### AUFGABENSTELLUNG
Schreib die Stelle im Text über den Catcher von „In der Linken“ bis „aus Anstandsgründen nicht wiedergeben.“ noch einmal ab und ersetze darin „Trachtenhemd“ durch „Karohemd“.

### TEXTAUSZUG
---

Hoch im Norden ging das Geschäft am leichtesten, da wollten sie ihn schon wegen des Kleiderbügels töten. Er kam mit der aufreizenden Sicherheit eines Mannes zum Ring, der an der Spitze eines großen Gefolges einherschreitet, er trug Lederhose, Trachtenhemd und die bayerische Fahne in der Rechten, das reichte für den ersten Hass.

"Wenn nachts der Mond aufgeht, werde ich unruhig. Wie ein Straßenköter": Günther Wagner hat Trophäen im Zimmer und Siege im Kopf. (Foto: Foto: Regina Schmeken)

In der Linken hatte er den Kleiderbügel. Dann enterte er den Ring und öffnete Knopf für Knopf das Trachtenhemd, quälend langsam, genüsslich, er liebte das. Er zog die Träger der Lederhose herab, da pfiffen sie, er schnalzte den Hosenlatz auf, schon schrieen sie, dann riss er sich das Hemd vom Leib, hängte es peinlich genau auf den Kleiderbügel und den an die Ringseile.

Spätestens jetzt war die Halle nur noch Wut und Flamme, ob Hamburg, Bremen, Lübeck, die Zuschauer wünschten ihm tausend schmerzhafte Tode, am liebsten brüllten sie: Reißt ihm die Eier raus, dem bayerischen Penner. Darauf ließ er sich das Mikrofon geben und sagte: "Grüß Gott." Kleine Pause, dann das Nitroglyzerin. "Ich bin Ehrenmitglied des FCBayernMünchen, und ich will absolute Ruhe haben." Die Reaktionen, sagt er und lacht, könne er aus Anstandsgründen nicht wiedergeben.

Er trägt viele Namen. Im Norden hieß er manchmal Adolf Wagner, dann gab er nicht das Bayern-, sondern das Nazischwein, rund ums Ruhrgebiet trat er als Gustav von Wallner auf, genannt der Würger, in der Schweiz haben sie ihn als den berüchtigten Deutsch-Amerikaner Günther Wagenberger präsentiert und in Jugoslawien als bösen Schweizer Knochenbrecher Gieri Wagner.

Er sagt, sein Name sei Spritzn-Günther oder der bayerische Hulk. Unter diesen Namen sei er eine Legende, landauf, landab, ehrlich wahr. So gehört es sich in seinem Geschäft, das kaum Regeln kennt, außer dieser: Wichtiger als die Wahrheit ist die Wirkung. Er ist Catcher.

---

### ROHDATEN
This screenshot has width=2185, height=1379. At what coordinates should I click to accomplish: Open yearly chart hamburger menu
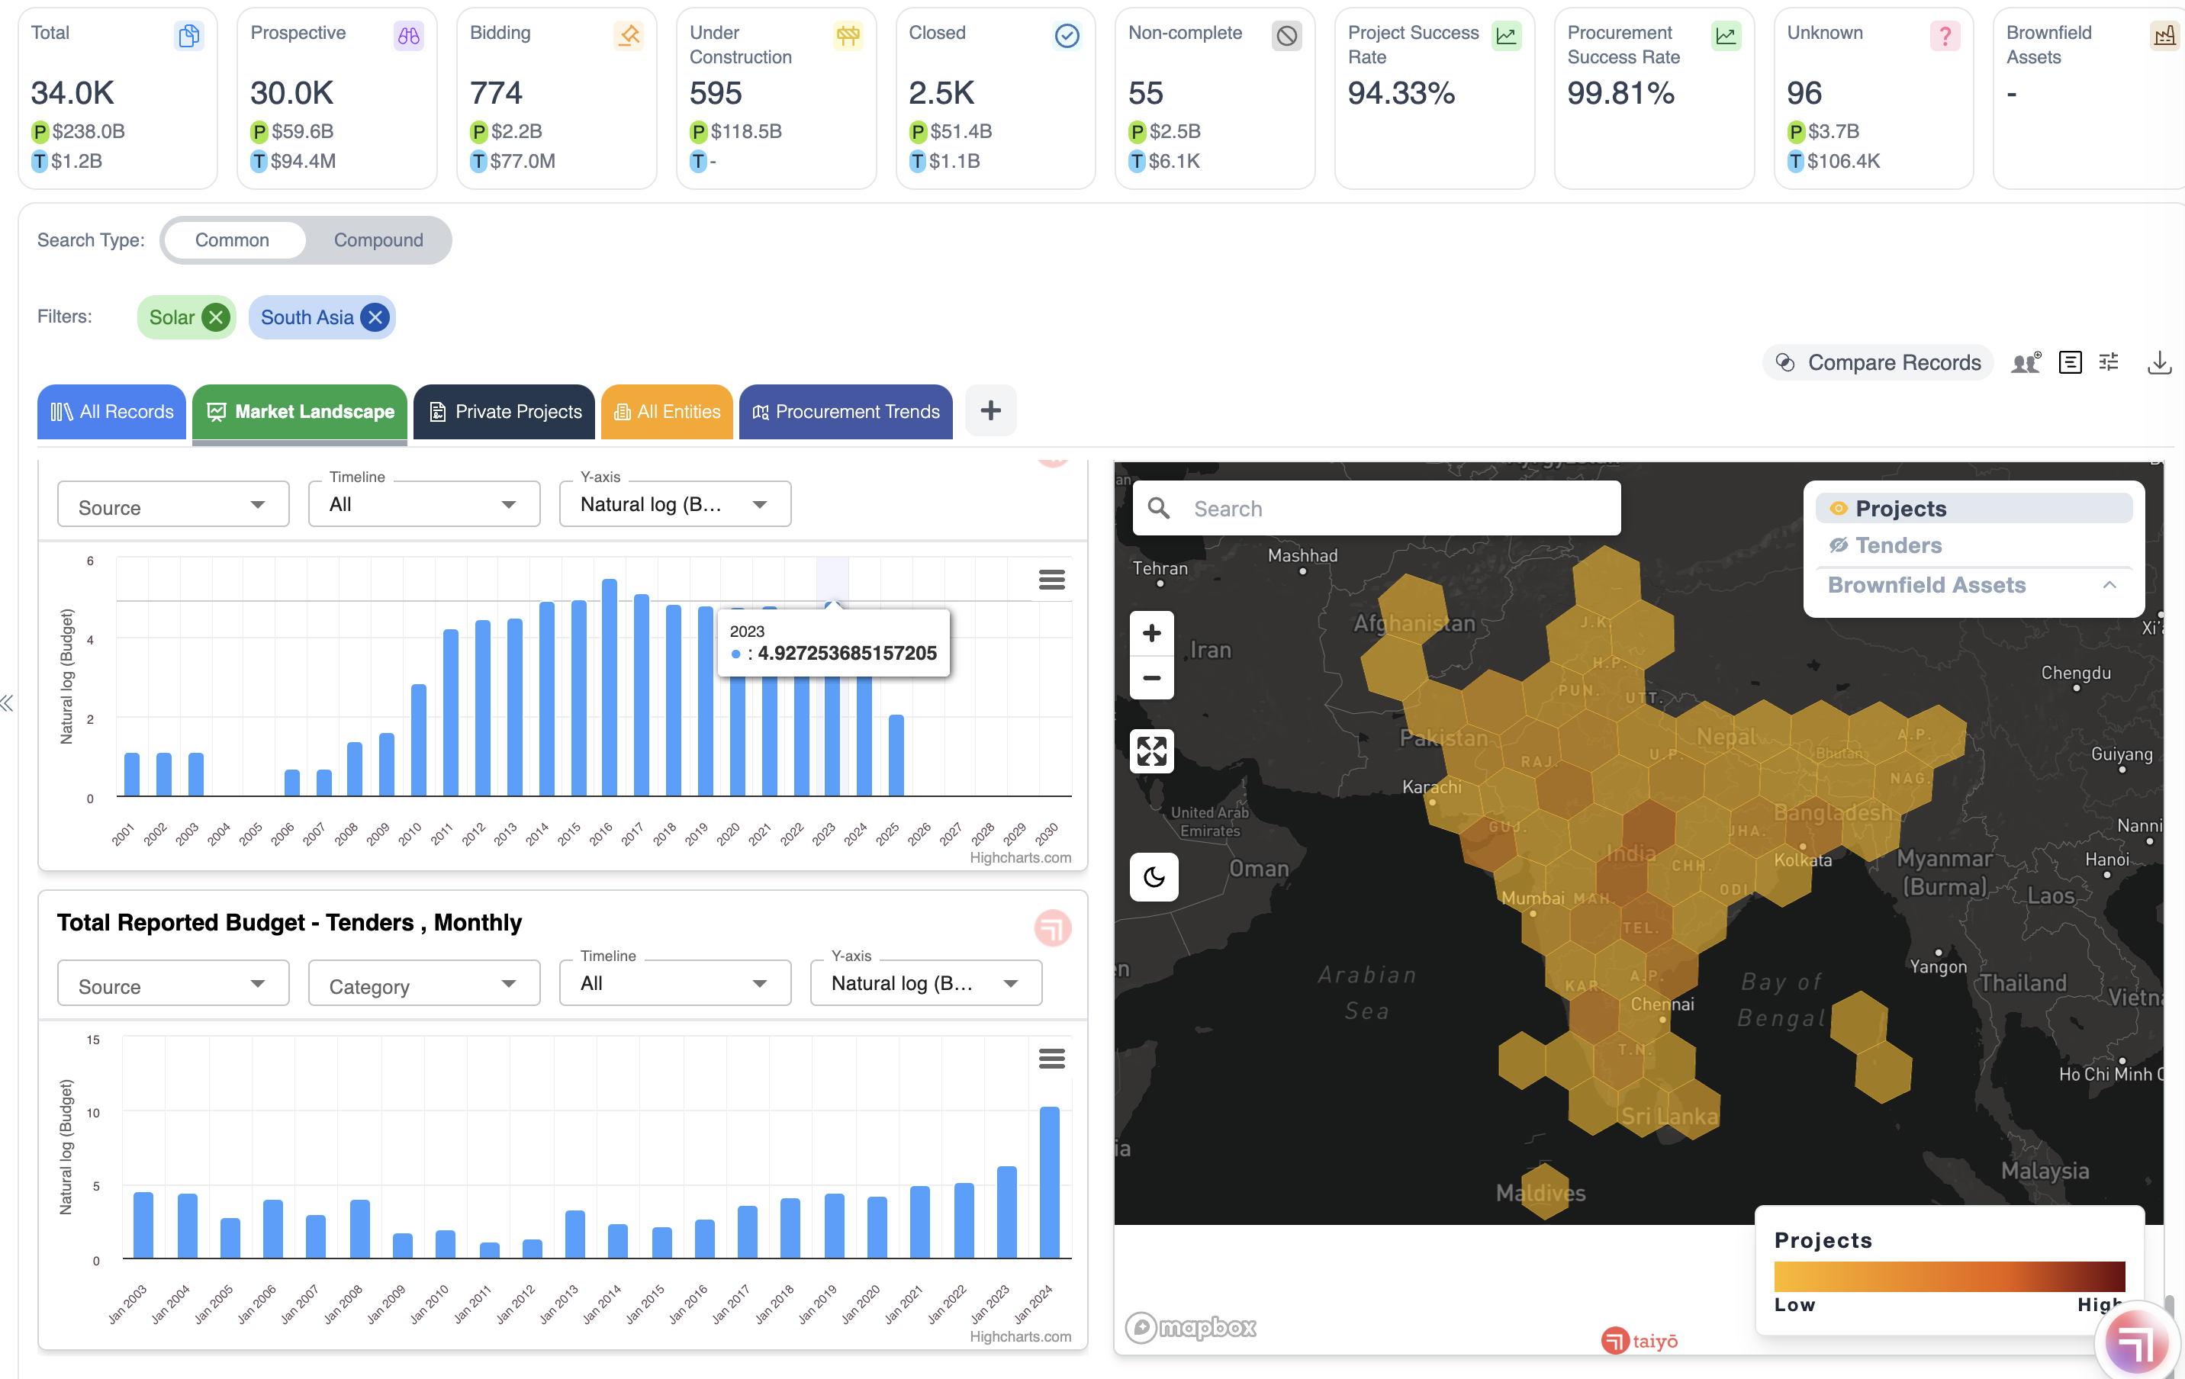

---

### LÖSUNG
In der Linken hatte er den Kleiderbügel. Dann enterte er den Ring und öffnete Knopf für Knopf das Karohemd, quälend langsam, genüsslich, er liebte das. Er zog die Träger der Lederhose herab, da pfiffen sie, er schnalzte den Hosenlatz auf, schon schrieen sie, dann riss er sich das Hemd vom Leib, hängte es peinlich genau auf den Kleiderbügel und den an die Ringseile.

Spätestens jetzt war die Halle nur noch Wut und Flamme, ob Hamburg, Bremen, Lübeck, die Zuschauer wünschten ihm tausend schmerzhafte Tode, am liebsten brüllten sie: Reißt ihm die Eier raus, dem bayerischen Penner. Darauf ließ er sich das Mikrofon geben und sagte: "Grüß Gott." Kleine Pause, dann das Nitroglyzerin. "Ich bin Ehrenmitglied des FCBayernMünchen, und ich will absolute Ruhe haben." Die Reaktionen, sagt er und lacht, könne er aus Anstandsgründen nicht wiedergeben.